Ехать от Москвы по прямой километров пятисот. Надежда, сев за руль «Хонды», успешно добралась до родной деревни часов за шесть с половиной.
Дом Тягачевых, давно не крашенный, имел запущенный вид, словно бедный родственник, в потертой одежонке. Отец перед кончиной стал быстро сдавать, не хватало у него сил на ремонт. Хорошо, что ходил до последнего на своих ногах.
Калитка оказалась не заперта. Отвыкшая от деревенской жизни Надя, осторожно ступала по ведущей к дому тропинке, между разросшимися кустами с цеплявшими за одежду ветками, мокрыми от недавнего дождя.
Старый пес Пират, звякнув цепью, вышел из будки, хотел было залаять для порядка, но подслеповато посмотрев на Надежду, передумал. Признав в ней дочь своего покойного хозяина, виновато завилял хвостом.
– Пиратка, узнал меня! – Надежда ласково потрепала пса, – сейчас угощу тебя вкусненьким. Я и тебе гостинец привезла. Дождался меня, старичок ты мой!
Надежда поставила на траву сумку и достала из нее несъеденные в дороге бутерброды. Зная, что деревенские собаки ненабалованные, дала псу сначала куски хлеба, пропахшие колбасой, он тут же проглотил их, а только после угостила лакомством – розовыми кружками докторской.
– Совсем ослеп и нюх потерял, – раздался голос Маши из открытого окошка терраски. Привет, Надя! Заходи. Мокро нынче после дождей. Самовар я поставила, не остыл еще.
Надежда подняла с травы сумки и направилась к крыльцу.
Глава 12 В родных стенах
Внутренняя обстановка в родительском доме за почти двадцать лет после отъезда Нади Тягачевой в Москву мало чем изменилась: все та же мебель, все те же коврики… обычная деревенская рухлядь, которую и выбросить жалко, и смотреть на нее грустно. Впрочем, позади годы нелегкие, – тяжелое лихолетье 90-х. Не до интерьера тогда было. Выжить бы…
К вечеру быстро похолодало, август напоминал, что лето скоро попрощается и уйдет. Дожди, дожди и ранние сумерки.

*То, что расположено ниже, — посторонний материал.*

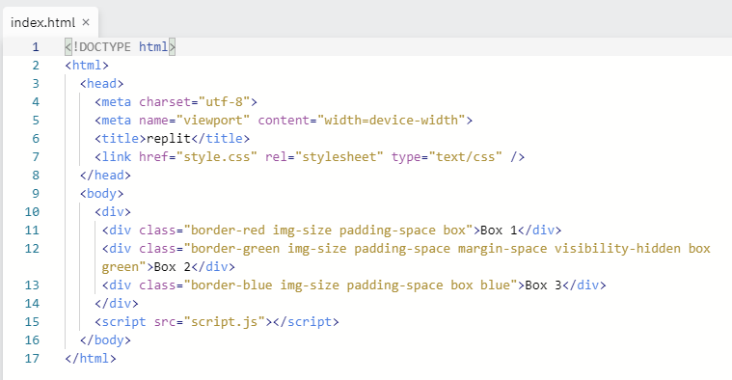The width and height of the screenshot is (732, 380).
Task: Click the replit title text
Action: (169, 139)
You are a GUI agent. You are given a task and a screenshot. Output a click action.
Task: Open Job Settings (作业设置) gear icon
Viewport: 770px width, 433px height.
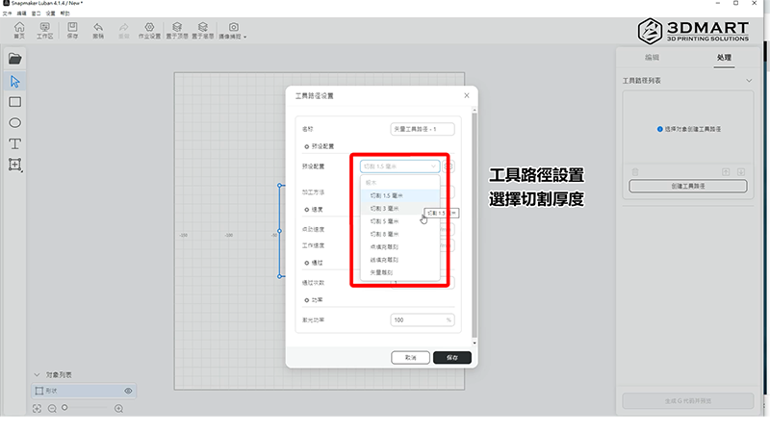(148, 30)
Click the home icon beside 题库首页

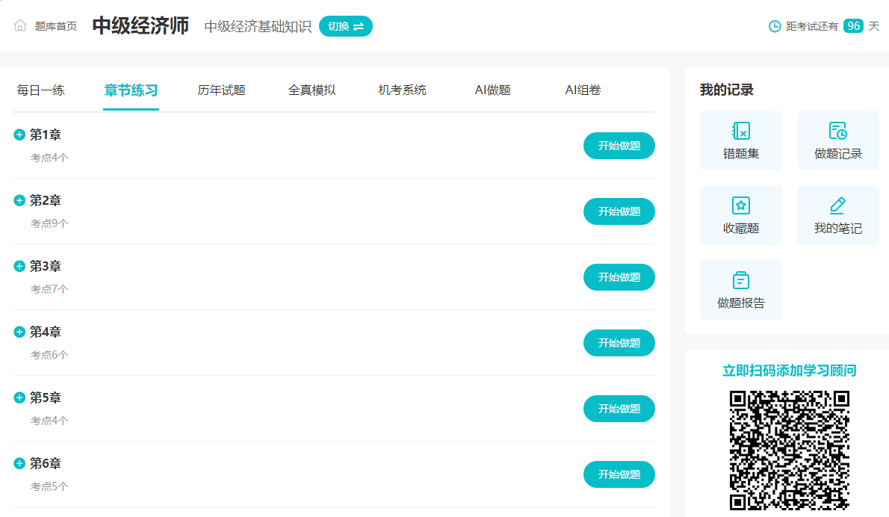tap(20, 25)
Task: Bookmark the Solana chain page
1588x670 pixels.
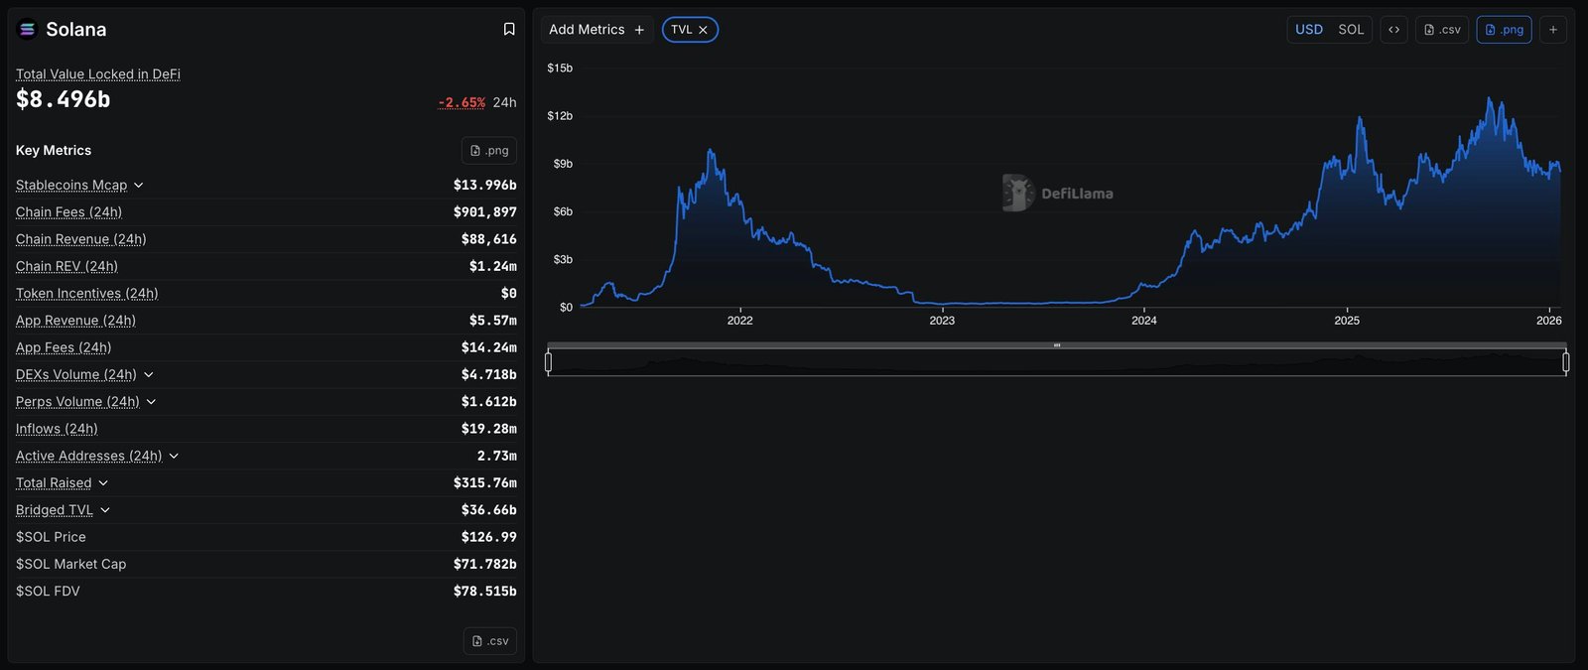Action: 509,30
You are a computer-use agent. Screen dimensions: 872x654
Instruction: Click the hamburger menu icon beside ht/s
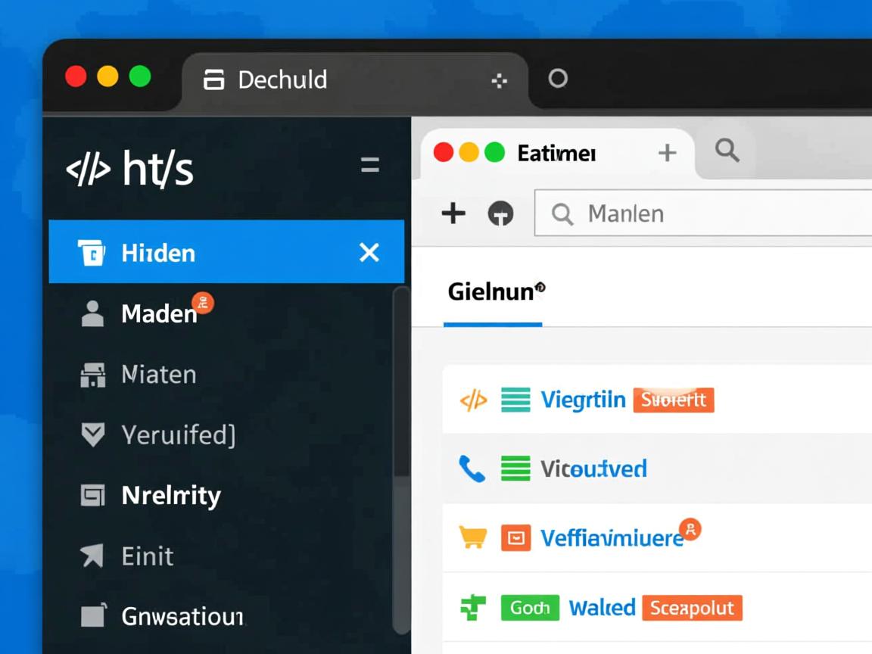coord(370,164)
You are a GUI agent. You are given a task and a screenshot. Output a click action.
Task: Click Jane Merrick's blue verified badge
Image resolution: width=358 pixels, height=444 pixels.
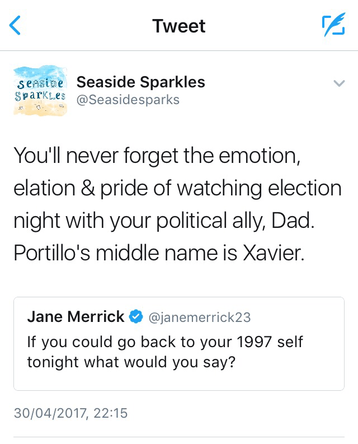click(136, 317)
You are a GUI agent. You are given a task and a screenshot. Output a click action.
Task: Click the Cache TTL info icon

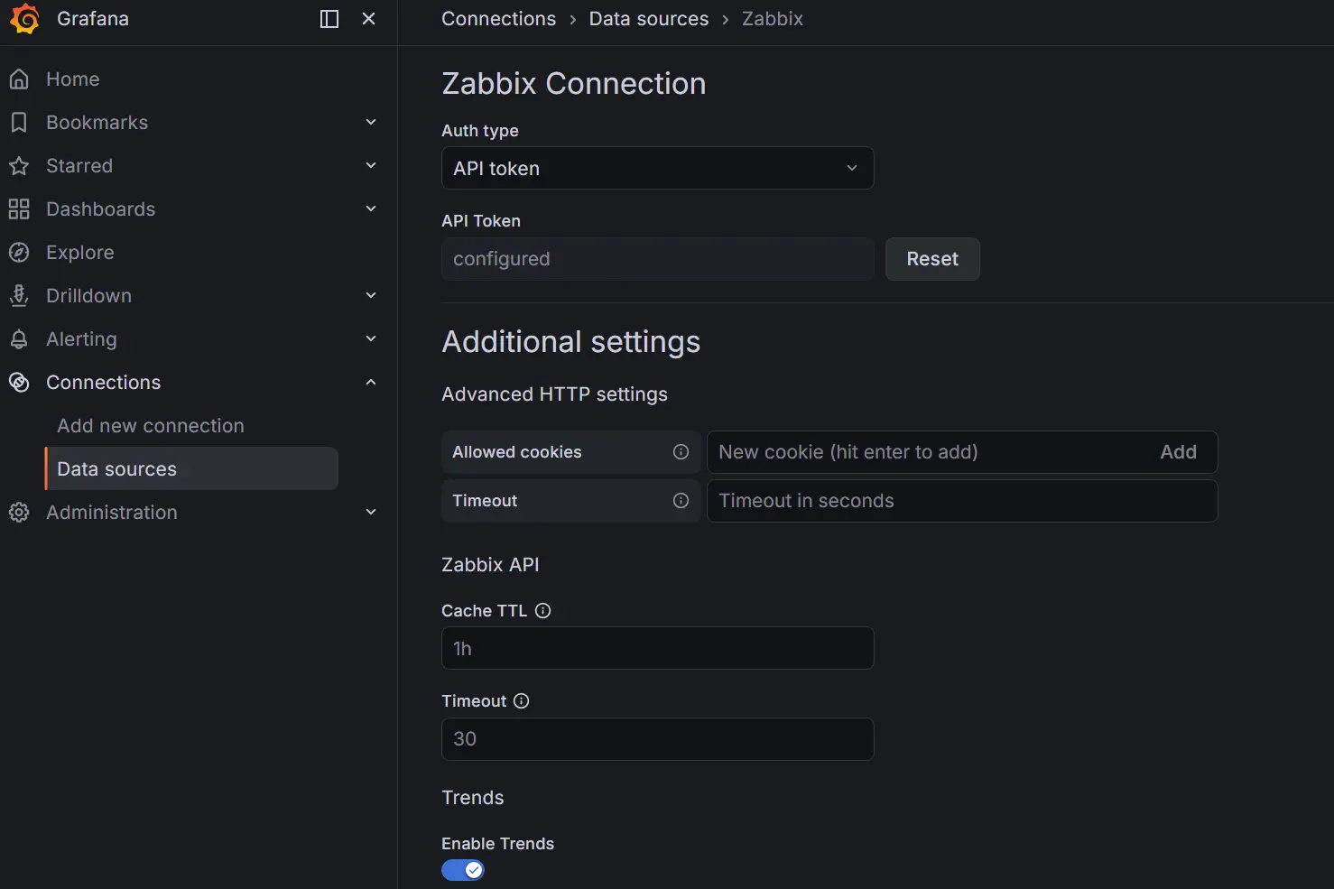[x=542, y=610]
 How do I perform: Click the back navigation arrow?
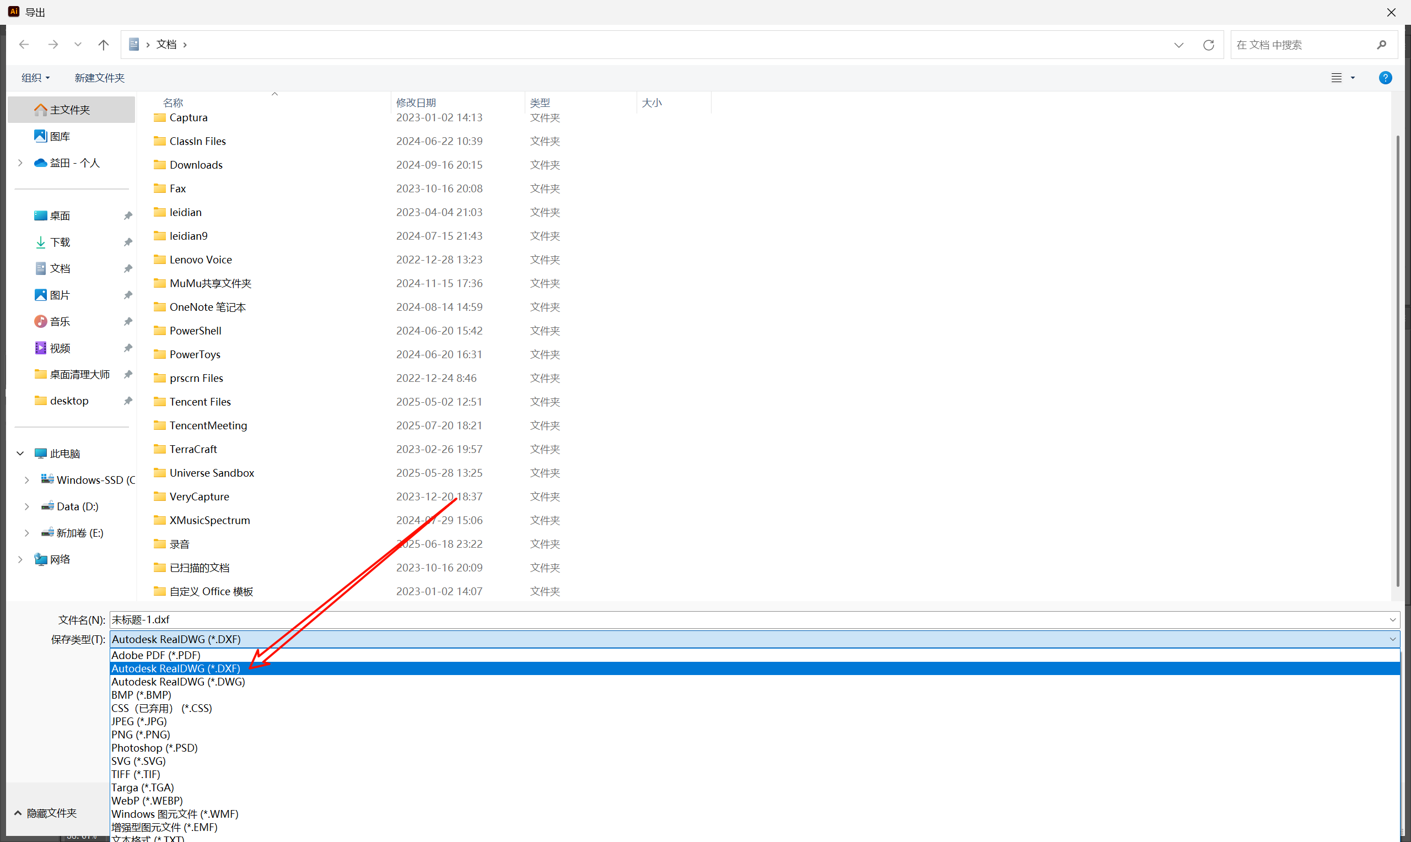pos(24,44)
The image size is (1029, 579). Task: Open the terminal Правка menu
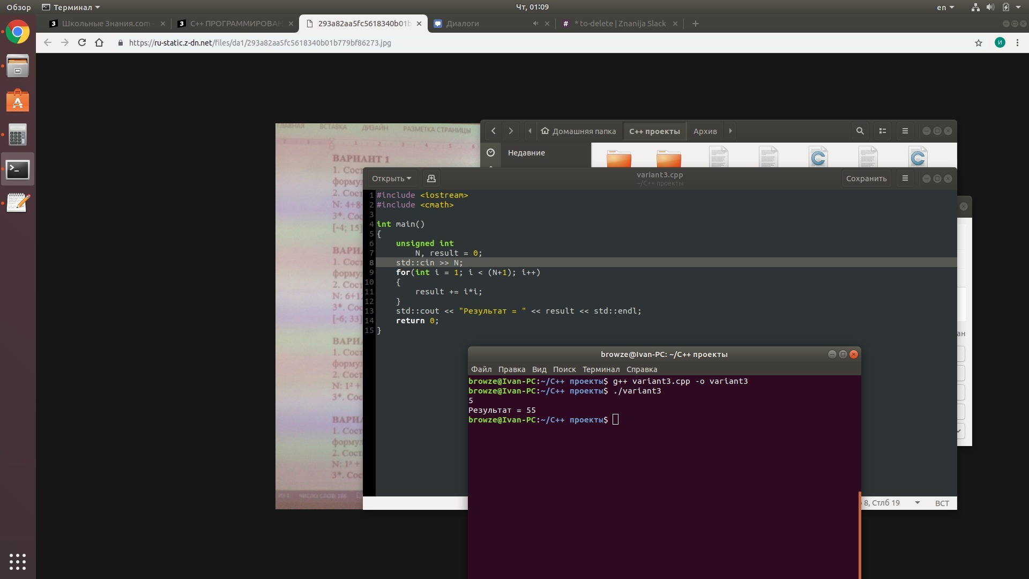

В доме было тепло и сухо, от растопленной печи. Большой абажур с его желтым освещением создавал уютную атмосферу деревенского быта. Посреди комнаты на круглом столе, покрытом скатертью стоял самовар. Маша достала из буфета банку с вареньем и хлеб кирпичной формы, с детства любимый Надей: пышный, серовато-ноздреватый с корочкой, какой всегда пекли и привозили в их местный магазинчик сельпо.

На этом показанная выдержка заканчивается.